We bought our first property titled to the Church back in 1999, The Members Village. At the time it seemed a huge step for us. Then in 2005 we made the big step of purchasing the two tracts of Land that constitute the camp and the Stone Circle, all owned by the Church. The question then arises, as a Church, how much of this land should be taxable? In 2009 Bedford County began its first county wide property reassessment since 1955. And the BoD determined it was finally time to appeal our property taxation and seek an exemption.

As we researched tax law it turns out that, as in most things, there is a lot of misinformation on the subject. Folks generally consider that Churches do not pay property taxes, but that is actually not the case. Pennsylvania in particular is not all that friendly to Churches on the subject of property tax exemption. Generally, only the actual church building is exempt, and often only that part of the building used for actual worship services. There are many cases in the law records of churches appealing for their parking lots, sidewalks, ball fields, outdoor shrines, kitchens, libraries and the like; and losing those appeals in front of the State Supreme Court. In fact, Church Camps are almost always fully taxed in Pennsylvania. For a group of people who worship outdoors in a Stone Circle, and view the natural world as our Temple, Church, Text and Altar, these are not encouraging rulings. But like most things legal, and ya gotta love it, there is of room for exceptions.

In a land mark case decided just a few years ago, the Pennsylvania Supreme Court ruled that because of the elderly suburban demographic of an appealing Church, their parking lot “was essential to the existence of the church” and thus was ruled to be exempt from taxation. The Supreme Court further elaborated and set new precedent that any Church property that could be shown to be absolutely essential to the existence of that Church, was fundamentally exempt. Thus did the Camel get his nose under the tent flap!

As I read the transcripts of these Supreme Court cases, I began to see an interpretation of Pennsylvania law that I thought directly applied to our own unique circumstances. It seems clear that the Stone Circle would be exempt as it is easy for most people to accept outdoor worship, and it is about the size of a large church. But what about the other 100 acres of Land that we use. I felt I could show that we have examples of worship here that simply cannot take place without access to the Land, Stones Rising and Native American comes to mind, as does the Spiral Heart intensive. But does that then mean that the Church could not exist without those forms of worship?

The real issue is the camp and its facilities, because they are not ordinarily going to be seen as necessary to that worship, or fulfill the Supreme Courts new test. But as a practical matter, how many people could travel long distances and stay overnight for Moon Services, or make a multi day spiritual commitment to ceremony; if Four Quarters was not in a position to provide the facilities required for that lengthy stay? No water, no kitchen, no parking, no toilets, no open ground for ceremony, no secluded ground for reflection. Well, the clear answer is not very many! In fact, without our facilities, our form of spirituality would be impossible and Four Quarters would simply cease to exist.

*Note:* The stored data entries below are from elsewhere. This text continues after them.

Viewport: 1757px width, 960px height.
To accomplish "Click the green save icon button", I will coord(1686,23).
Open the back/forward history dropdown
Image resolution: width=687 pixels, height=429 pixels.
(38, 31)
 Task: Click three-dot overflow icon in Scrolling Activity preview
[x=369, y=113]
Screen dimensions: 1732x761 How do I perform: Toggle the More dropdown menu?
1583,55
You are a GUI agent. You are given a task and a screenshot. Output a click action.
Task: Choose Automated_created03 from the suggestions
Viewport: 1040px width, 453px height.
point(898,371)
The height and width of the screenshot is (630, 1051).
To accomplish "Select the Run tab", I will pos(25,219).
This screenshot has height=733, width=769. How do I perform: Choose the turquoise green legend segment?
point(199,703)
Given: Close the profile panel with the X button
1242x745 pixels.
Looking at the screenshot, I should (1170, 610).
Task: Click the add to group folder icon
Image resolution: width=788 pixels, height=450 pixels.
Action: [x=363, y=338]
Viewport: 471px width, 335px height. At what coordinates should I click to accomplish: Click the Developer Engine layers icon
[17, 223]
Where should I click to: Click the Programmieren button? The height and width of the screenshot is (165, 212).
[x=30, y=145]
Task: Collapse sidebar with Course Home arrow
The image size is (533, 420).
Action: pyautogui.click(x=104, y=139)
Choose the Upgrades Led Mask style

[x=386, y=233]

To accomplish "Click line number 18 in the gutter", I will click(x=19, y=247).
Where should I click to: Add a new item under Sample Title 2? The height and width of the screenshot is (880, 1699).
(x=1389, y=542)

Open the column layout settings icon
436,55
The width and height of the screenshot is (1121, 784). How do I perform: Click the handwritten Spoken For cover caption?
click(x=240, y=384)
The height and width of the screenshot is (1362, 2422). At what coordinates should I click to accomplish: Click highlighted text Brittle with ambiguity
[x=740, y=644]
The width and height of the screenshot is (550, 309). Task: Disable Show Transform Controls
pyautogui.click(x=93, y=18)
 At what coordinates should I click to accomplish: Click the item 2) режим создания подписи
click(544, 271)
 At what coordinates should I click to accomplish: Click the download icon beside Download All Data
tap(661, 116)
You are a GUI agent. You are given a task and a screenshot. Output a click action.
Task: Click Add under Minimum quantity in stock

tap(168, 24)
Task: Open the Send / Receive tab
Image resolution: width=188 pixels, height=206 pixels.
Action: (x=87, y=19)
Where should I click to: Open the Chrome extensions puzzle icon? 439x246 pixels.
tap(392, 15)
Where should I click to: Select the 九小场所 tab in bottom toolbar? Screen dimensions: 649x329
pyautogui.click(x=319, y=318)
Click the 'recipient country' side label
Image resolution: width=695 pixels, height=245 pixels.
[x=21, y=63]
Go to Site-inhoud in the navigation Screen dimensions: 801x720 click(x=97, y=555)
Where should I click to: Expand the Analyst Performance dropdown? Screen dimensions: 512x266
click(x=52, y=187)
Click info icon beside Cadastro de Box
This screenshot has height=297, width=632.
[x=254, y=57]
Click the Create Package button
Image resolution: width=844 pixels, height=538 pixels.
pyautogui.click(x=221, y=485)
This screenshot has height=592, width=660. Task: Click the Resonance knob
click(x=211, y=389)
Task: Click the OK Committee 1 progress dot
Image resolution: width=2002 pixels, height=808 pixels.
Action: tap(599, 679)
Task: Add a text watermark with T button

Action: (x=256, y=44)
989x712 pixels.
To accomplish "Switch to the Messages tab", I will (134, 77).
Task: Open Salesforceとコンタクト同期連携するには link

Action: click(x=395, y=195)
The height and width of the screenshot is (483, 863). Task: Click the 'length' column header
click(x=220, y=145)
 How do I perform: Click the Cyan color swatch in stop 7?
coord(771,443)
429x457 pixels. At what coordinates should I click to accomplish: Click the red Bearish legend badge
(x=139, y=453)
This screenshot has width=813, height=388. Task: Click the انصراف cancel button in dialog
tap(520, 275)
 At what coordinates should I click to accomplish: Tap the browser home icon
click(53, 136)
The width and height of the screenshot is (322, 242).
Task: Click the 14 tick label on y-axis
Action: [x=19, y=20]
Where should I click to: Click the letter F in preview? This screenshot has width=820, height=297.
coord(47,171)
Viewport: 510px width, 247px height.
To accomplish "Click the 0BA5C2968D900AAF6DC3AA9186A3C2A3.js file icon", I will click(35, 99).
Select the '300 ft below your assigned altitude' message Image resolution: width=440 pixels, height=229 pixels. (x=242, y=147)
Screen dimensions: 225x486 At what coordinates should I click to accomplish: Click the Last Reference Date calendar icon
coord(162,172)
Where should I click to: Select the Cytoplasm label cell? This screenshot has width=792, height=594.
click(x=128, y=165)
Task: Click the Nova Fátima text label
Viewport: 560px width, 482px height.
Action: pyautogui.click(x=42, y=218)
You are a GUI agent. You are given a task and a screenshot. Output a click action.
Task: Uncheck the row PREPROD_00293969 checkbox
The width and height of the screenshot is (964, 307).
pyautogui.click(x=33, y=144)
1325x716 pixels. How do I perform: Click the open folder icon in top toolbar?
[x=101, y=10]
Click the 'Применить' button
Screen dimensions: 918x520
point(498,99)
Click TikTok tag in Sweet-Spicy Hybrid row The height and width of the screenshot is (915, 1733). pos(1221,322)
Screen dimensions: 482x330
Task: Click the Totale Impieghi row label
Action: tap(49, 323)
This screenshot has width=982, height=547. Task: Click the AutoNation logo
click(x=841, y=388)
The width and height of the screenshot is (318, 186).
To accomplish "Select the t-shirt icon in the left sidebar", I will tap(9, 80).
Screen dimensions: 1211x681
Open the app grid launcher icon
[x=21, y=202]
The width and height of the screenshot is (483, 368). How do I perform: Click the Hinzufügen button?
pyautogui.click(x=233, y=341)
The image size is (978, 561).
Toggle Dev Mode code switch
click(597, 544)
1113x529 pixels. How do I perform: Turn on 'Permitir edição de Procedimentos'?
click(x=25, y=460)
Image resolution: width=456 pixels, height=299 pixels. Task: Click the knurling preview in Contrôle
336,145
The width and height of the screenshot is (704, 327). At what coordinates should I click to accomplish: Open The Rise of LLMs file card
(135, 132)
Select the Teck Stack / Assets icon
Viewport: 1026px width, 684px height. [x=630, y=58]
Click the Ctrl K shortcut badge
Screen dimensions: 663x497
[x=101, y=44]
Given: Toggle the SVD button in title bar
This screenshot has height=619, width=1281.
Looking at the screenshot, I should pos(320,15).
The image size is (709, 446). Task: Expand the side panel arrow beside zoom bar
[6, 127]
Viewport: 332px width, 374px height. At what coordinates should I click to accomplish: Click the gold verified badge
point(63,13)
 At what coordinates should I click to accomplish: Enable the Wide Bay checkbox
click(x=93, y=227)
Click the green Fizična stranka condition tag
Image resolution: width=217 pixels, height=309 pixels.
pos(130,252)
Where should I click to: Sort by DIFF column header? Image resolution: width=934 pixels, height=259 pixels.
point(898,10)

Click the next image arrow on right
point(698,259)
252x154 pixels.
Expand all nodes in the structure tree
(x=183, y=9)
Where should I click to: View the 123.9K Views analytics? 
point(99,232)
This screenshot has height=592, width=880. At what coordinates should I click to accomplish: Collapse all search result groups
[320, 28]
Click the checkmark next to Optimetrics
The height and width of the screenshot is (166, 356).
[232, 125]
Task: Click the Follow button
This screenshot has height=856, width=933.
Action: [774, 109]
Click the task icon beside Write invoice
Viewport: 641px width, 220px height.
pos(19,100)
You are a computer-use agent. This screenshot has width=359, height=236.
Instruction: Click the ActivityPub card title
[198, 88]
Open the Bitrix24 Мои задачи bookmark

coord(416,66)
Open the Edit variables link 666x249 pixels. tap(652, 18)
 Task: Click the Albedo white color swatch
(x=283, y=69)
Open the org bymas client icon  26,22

With this line of argument in mind I scheduled a meeting with our long time Church Attorney, and after reviewing the documents I had collected, he agreed. We had a new and compelling legal argument for exempting a large fraction of Four Quarters. We then filed our appeal with the County Tax Assessor and received a hearing date in early October, 2009. While waiting for that hearing I created an in depth handout for the Assessors use, that detailed our history and forms of spirituality, along with the development and use of the property. When the hearing day arrived, I and three Members of the Board (yes, they take off work and drive 5 hours for a very brief hearing, such is the life of the BoD) met with the Assessors for a total of 15 minutes. The Assessors were respectful and asked that we give them an additional week or two to review our case. We agreed to the extension and went home.

Time passed. More time passed. November moved into December, the New Year came, departed and still no word from the Assessors. Then in early February a letter arrived from the Tax Board that simply contained copies of the raw tax sheets for the Church's property. After comparing the sheets with our old records, and fair amount of time with a calculator, it became clear that the assessments on the camp had been reduced by 60%. Not just the Stone Circle, but the entirety of the camp, its land and facilities. The Board of Assessors recognized our case and the unique nature with which we practice our spirituality here on the Land.

Another challenge met, another feather to stick in our collective cap, as we continue to sink deep roots into the Land.